Nonetheless, cell proliferation was affected by surface topography and roughness. Recent findings indicated that surface nanomorphology was even more important for the long-term proliferation capacity of cells.37,38 For example, Chung et al found that the proliferation of epithelial cells was influenced by the small pore sizes of the nanoporous surface because the small (in their case, 30 nm) nanostructure could control the interaction between extracellular matrix molecules and the surface.24 Wang et al also showed that the optimal pore size of aluminum oxide membranes for cell growth was 80 nm for PC12 cells and 50 nm for NIH 3T3 cells.20 However, in another study, they also found that the topographical changes at the nanoscale on aluminum oxide membrane’s surfaces showed no significant effects on the viability and proliferation of rat mesenchymal stem cells.21 The differences in these observations might be explained by the different surface topographies employed in PAA and the different cell types investigated, which does not allow for proper comparisons between them.

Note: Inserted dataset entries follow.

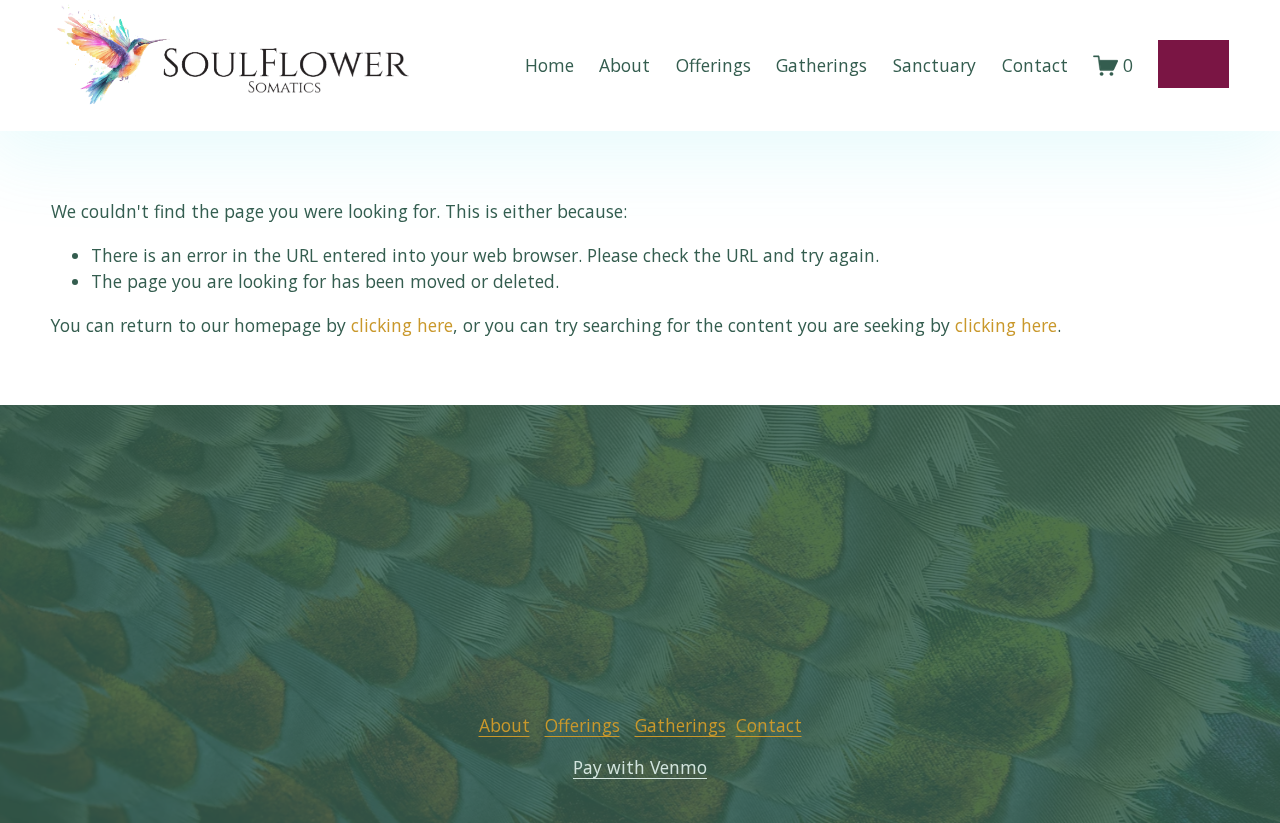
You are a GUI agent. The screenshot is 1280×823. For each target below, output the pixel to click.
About (624, 65)
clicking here (402, 325)
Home (549, 65)
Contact (1035, 65)
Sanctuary (934, 65)
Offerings (713, 65)
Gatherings (821, 65)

Most importantly, in our study, higher levels of cell proliferation were observed on the PAA50 and PAA75 than on the PAA25 and flat aluminum after 7 days of culture. The porous surfaces with larger pore sizes (50 nm and 75 nm) improved roughness and bovine serum albumin adsorption, which might be major factors contributing to improved MC3T3-E1 cell proliferation. Further studies are now aimed towards fabricating a wide range of pore sizes of PAA and investigating the genetic mechanisms of cell–PAA interactions with a particular focus on preosteoblast differentiation, which would be helpful for a deeper understanding of the influence of this porous structure on a number of medical applications.

Conclusion

In this study, highly ordered PAA of defined pore sizes ranging from 25 nm to 75 nm were prepared by a two-step anodization technique. The attachment and proliferation of MC3T3-E1 on different sized PAA surfaces were assessed and compared. It was found that the nanoporous changes on PAA surfaces could modulate surface roughness, wettability, and bovine serum albumin adsorption at early stages of cell growth (up to 7 days). Of particular interest, nanoporous surfaces did not enhance MC3T3-E1 cell attachment whereas cell proliferation dramatically increased when the pore size was 50 nm and 75 nm. Porous surfaces with relatively larger pore sizes (50 nm and 75 nm) improved roughness and bovine serum albumin adsorption, which might be responsible for improved MC3T3-E1 cell growth. Consequently, these results suggested that the MC3T3-E1 cell responses may be controlled and optimized by varying the pore size of PAA, and the nanoporous surfaces can be designed to support osteoblast growth, which is important for improving orthopedic materials.

Acknowledgments

This work was supported by the Natural Science Foundation of China (Grant No. 50902020), the Fundamental Research Funds for the Central Universities (Grant No. 2014D110507), and the Opening Foundation of Zhejiang Provincial Top Key Discipline (Grant No. 20110925). The authors would like to acknowledge the Tissue Engineering Research Center of Shanghai Ninth People’s Hospital for assistance with cell experiments.

Disclosure

The authors report no conflicts of interest in this work.